**待完成任务:** 将下列全部条目逐字抄录一遍，不做任何改动。

▼

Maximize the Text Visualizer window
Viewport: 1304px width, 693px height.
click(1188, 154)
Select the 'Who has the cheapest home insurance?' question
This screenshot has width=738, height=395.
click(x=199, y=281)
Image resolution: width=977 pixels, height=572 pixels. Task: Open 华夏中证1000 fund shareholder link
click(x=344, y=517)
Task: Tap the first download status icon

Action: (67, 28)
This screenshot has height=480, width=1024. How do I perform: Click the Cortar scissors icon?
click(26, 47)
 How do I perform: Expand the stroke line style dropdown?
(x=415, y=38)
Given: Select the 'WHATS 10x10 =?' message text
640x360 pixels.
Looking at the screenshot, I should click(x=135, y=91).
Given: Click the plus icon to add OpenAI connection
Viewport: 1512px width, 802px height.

▲

**答复:**
Maximize the Text Visualizer window
Viewport: 1304px width, 693px height.
click(1188, 154)
Select the 'Who has the cheapest home insurance?' question
This screenshot has width=738, height=395.
click(x=199, y=281)
Image resolution: width=977 pixels, height=572 pixels. Task: Open 华夏中证1000 fund shareholder link
click(x=344, y=517)
Task: Tap the first download status icon

Action: (67, 28)
This screenshot has height=480, width=1024. How do I perform: Click the Cortar scissors icon?
click(26, 47)
 How do I perform: Expand the stroke line style dropdown?
(x=415, y=38)
Given: Select the 'WHATS 10x10 =?' message text
640x360 pixels.
Looking at the screenshot, I should click(x=135, y=91).
Given: Click the plus icon to add OpenAI connection
Viewport: 1512px width, 802px height.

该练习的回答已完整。